In the rows below, count the lines that contain the word "should". Reply with the number only.

>> start MATERIAL

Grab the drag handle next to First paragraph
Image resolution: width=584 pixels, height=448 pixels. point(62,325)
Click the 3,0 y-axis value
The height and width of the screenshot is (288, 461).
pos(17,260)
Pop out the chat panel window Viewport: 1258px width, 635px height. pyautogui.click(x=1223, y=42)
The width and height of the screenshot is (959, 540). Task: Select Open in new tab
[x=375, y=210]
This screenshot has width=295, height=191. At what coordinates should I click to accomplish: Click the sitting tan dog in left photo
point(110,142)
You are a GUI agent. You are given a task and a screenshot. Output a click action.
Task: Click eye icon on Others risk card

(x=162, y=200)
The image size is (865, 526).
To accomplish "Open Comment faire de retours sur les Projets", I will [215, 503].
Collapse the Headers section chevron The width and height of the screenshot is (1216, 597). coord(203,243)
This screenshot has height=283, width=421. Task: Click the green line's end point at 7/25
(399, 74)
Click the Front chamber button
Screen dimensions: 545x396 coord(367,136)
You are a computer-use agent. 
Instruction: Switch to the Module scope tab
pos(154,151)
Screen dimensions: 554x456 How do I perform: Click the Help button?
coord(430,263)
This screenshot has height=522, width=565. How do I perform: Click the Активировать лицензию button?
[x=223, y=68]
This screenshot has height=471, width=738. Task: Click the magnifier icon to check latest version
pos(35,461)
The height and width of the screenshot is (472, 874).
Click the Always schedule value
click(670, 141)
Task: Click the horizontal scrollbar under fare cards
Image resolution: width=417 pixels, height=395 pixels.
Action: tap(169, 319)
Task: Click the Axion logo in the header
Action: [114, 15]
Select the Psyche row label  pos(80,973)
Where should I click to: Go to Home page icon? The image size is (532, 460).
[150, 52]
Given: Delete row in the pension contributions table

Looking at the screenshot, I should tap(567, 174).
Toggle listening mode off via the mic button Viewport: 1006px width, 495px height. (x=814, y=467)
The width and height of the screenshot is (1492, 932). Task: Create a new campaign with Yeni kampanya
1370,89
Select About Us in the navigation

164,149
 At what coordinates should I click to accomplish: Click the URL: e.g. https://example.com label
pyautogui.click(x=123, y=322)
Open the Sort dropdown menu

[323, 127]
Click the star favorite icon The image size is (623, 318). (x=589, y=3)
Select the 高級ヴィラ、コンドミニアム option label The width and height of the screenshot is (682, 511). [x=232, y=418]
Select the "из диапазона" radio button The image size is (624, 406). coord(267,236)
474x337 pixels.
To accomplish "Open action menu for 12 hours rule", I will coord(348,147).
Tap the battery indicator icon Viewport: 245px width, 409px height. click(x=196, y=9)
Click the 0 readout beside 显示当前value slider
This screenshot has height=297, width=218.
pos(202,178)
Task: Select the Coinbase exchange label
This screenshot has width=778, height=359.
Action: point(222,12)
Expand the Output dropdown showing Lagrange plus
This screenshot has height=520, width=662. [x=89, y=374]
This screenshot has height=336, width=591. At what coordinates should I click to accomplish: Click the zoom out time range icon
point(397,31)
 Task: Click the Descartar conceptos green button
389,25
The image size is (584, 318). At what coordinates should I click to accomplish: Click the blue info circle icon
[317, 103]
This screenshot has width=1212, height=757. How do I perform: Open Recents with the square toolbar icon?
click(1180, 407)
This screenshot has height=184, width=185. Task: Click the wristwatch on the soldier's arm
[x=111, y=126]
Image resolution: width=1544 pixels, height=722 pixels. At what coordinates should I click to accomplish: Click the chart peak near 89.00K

>> end MATERIAL

- _OUTPUT FOR THIS TASK_: 7